***** Supplied material *****
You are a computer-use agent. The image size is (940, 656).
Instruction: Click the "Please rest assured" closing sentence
*****
***** Supplied material *****
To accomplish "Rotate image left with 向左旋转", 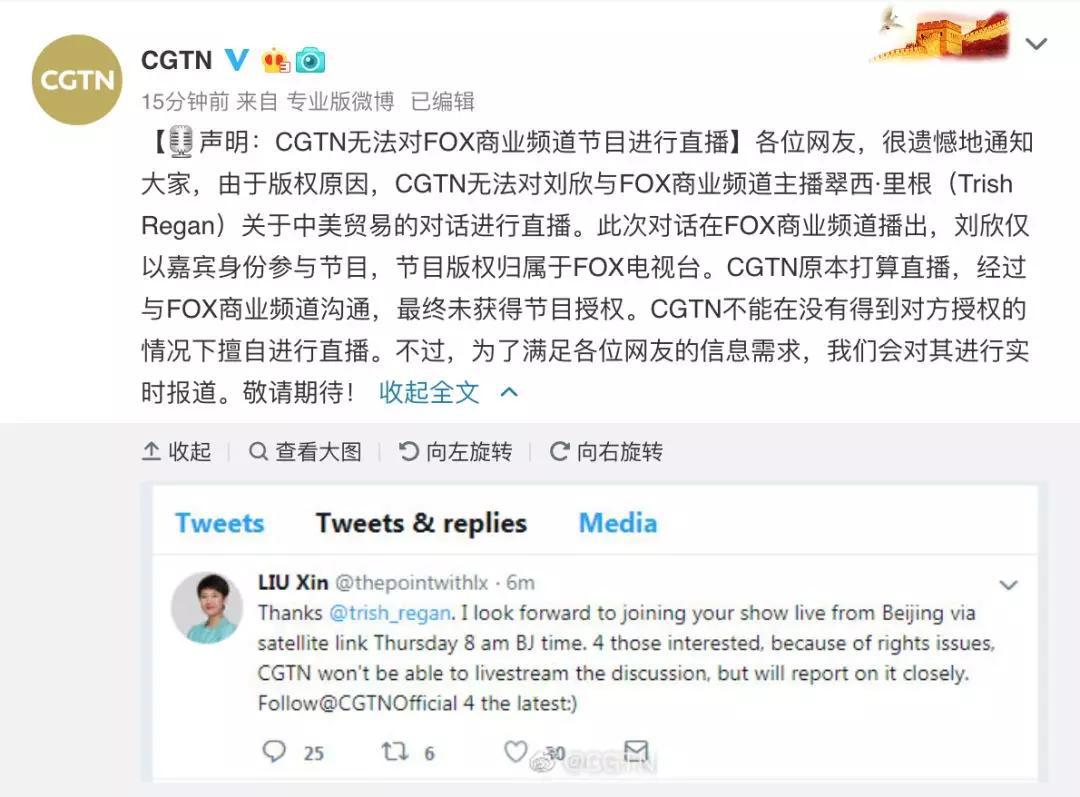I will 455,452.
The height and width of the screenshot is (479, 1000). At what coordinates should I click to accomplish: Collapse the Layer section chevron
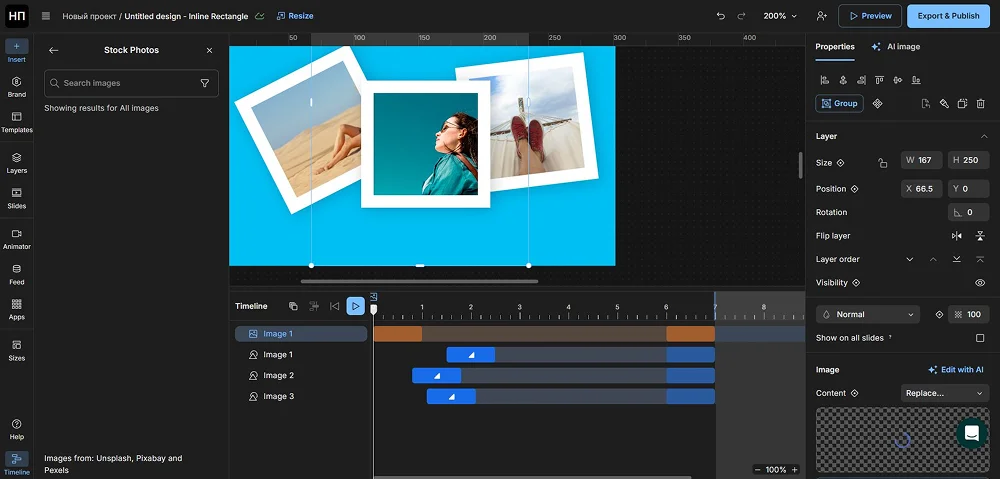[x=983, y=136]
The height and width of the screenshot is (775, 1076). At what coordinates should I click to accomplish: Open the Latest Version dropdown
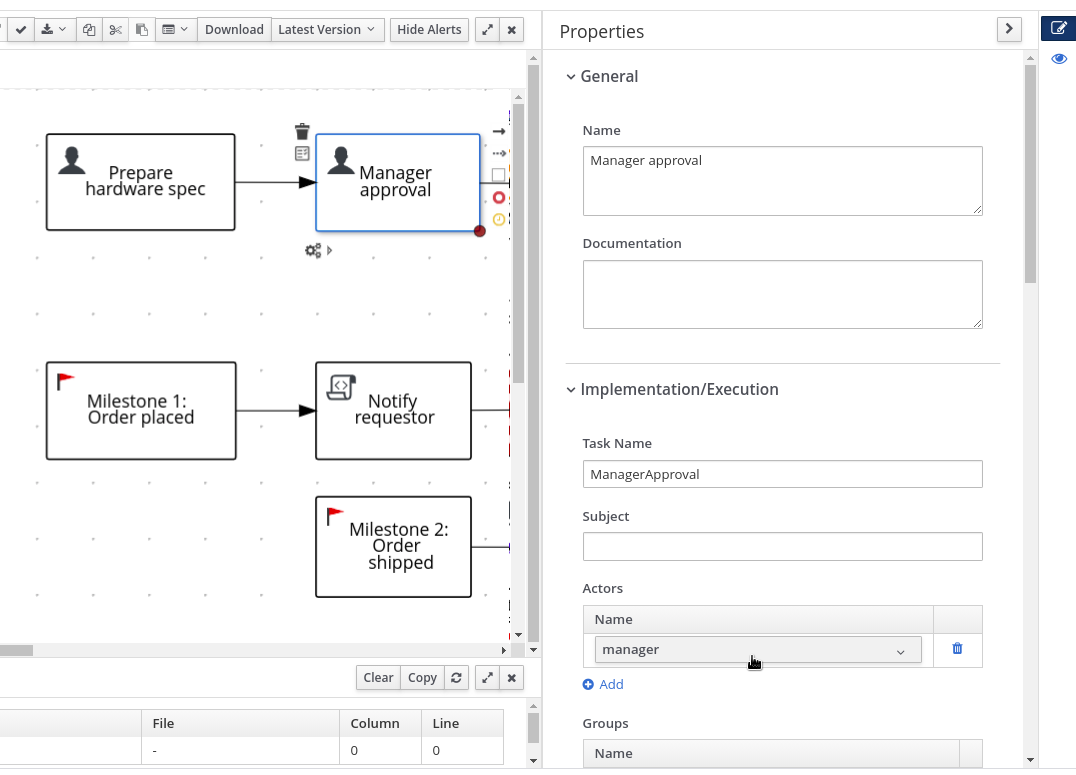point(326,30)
*****
## Task instructions
Write down exactly the span of lines above from the one containing "You are a computer-use" to the one containing "Instruction: Click the", both ends included.

## Response
You are a computer-use agent. The image size is (940, 656).
Instruction: Click the "Please rest assured" closing sentence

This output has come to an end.